_GIVEN REQUEST 1_
From the PCI/AER reply, extract the stretch from "On Thu, Nov" through "fix them cleanly." word for word.
_GIVEN REQUEST 2_
Answer these questions using the PCI/AER reply:
(a) Who sent the reply?
(b) Which driver suffered random crashes?
(c) Which routines produced the stack traces that came with those crashes?

Re: [PATCH v2 4/4] PCI/AER: Dont do recovery when DPC is enabled

From: Bjorn Helgaas <helgaas@kernel.org>
To: Sinan Kaya <okaya@codeaurora.org>
Cc: Oza Pawandeep <poza@codeaurora.org>,
	Gabriele Paoloni <gabriele.paoloni@huawei.com>,
	linux-pci@vger.kernel.org, timur@codeaurora.org,
	linux-arm-kernel@lists.infradead.org,
	Dongdong Liu <liudongdong3@huawei.com>,
	Greg Kroah-Hartman <gregkh@linuxfoundation.org>,
	Bjorn Helgaas <bhelgaas@google.com>,
	Thomas Gleixner <tglx@linutronix.de>,
	linux-arm-msm@vger.kernel.org
Subject: Re: [PATCH v2 4/4] PCI/AER: Dont do recovery when DPC is enabled
Date: Fri, 17 Nov 2017 18:02:43 -0600	[thread overview]
Message-ID: <20171118000243.GC16907@bhelgaas-glaptop.roam.corp.google.com> (raw)
In-Reply-To: <16b9ac67-042d-1010-0c8c-205b2fa40a7f@codeaurora.org>

On Thu, Nov 16, 2017 at 03:52:47PM -0500, Sinan Kaya wrote:
> >>
> >> Whether the AER driver reads ~0 or not really depends on timing. The
> >> link may come up from the DPC driver by the time AER driver reaches
> >> here as an example.
> >>
> >> Bad things do happen. We have seen this with e1000e driver.
> > 
> > I don't doubt that bad things happen.  I'm just trying to understand
> > exactly *what* bad things happen and how, so we can fix them cleanly.
> 
> This was random crashes in the e1000e drivers accompanied with stack
> traces coming from WARN and msi allocation routines.

_STORED ROWS_
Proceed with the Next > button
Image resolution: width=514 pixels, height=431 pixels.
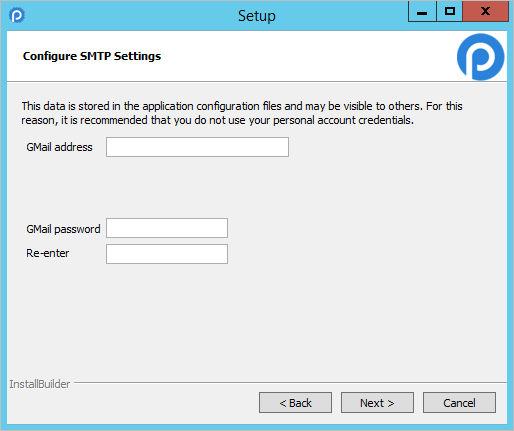(377, 403)
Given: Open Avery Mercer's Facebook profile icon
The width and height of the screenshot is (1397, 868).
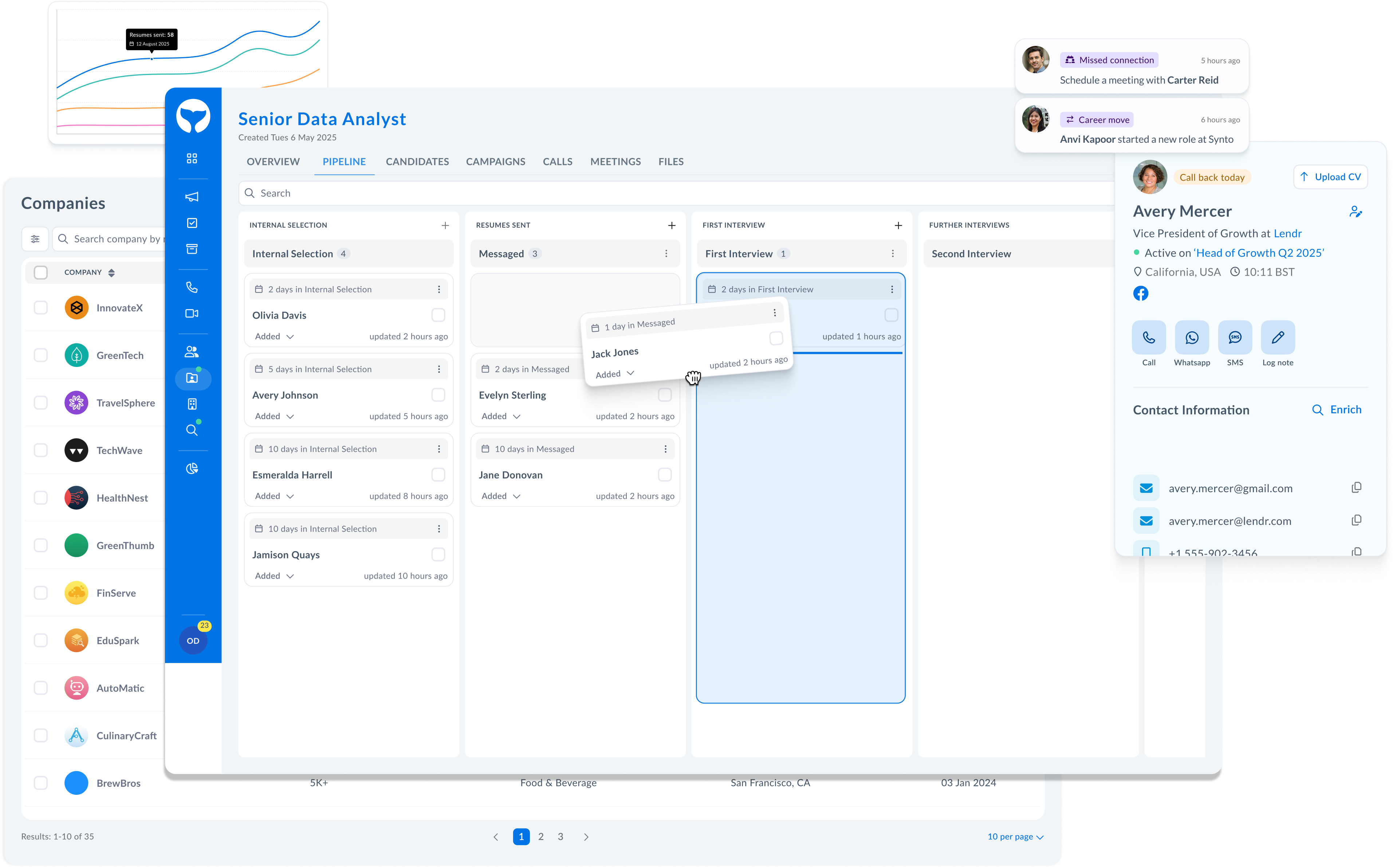Looking at the screenshot, I should click(x=1140, y=294).
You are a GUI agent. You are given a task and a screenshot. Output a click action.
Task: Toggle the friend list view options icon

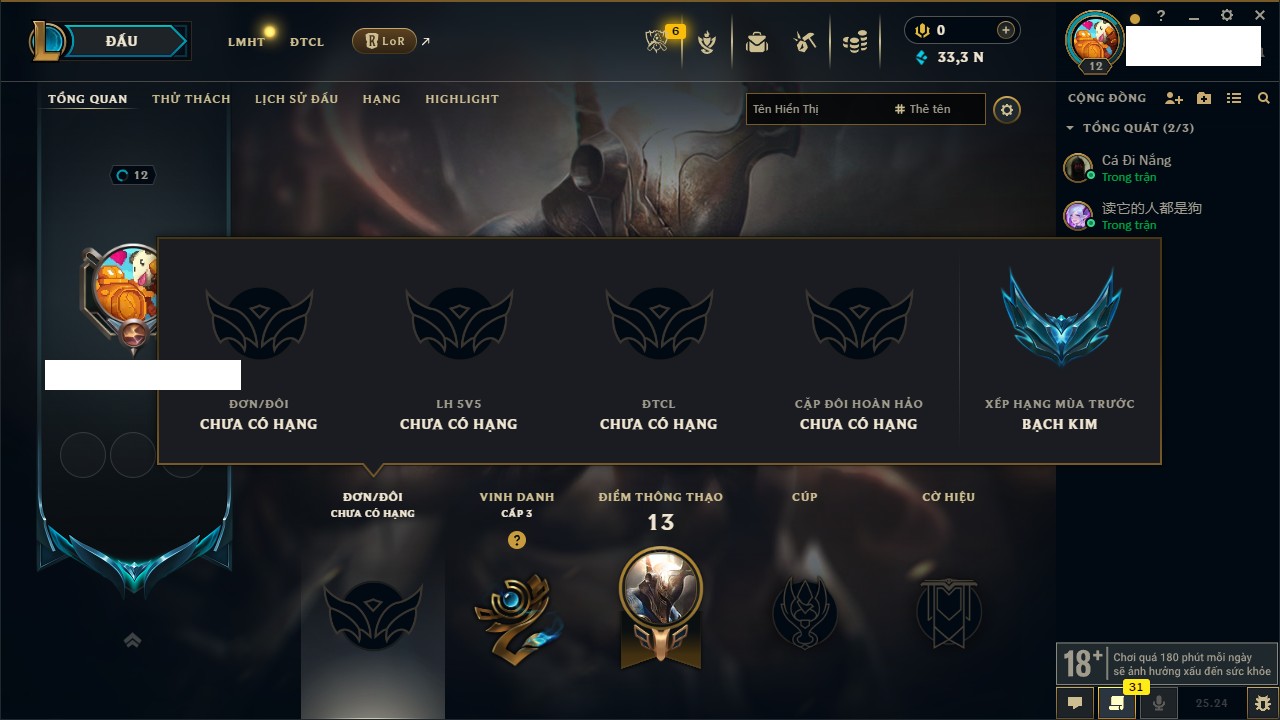tap(1234, 98)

_EXPECTED OUTPUT 1_
On Thu, Nov 16, 2017 at 03:52:47PM -0500, Sinan Kaya wrote:
> >>
> >> Whether the AER driver reads ~0 or not really depends on timing. The
> >> link may come up from the DPC driver by the time AER driver reaches
> >> here as an example.
> >>
> >> Bad things do happen. We have seen this with e1000e driver.
> > 
> > I don't doubt that bad things happen.  I'm just trying to understand
> > exactly *what* bad things happen and how, so we can fix them cleanly.

_EXPECTED OUTPUT 2_
(a) Bjorn Helgaas
(b) The e1000e driver
(c) WARN and msi allocation routines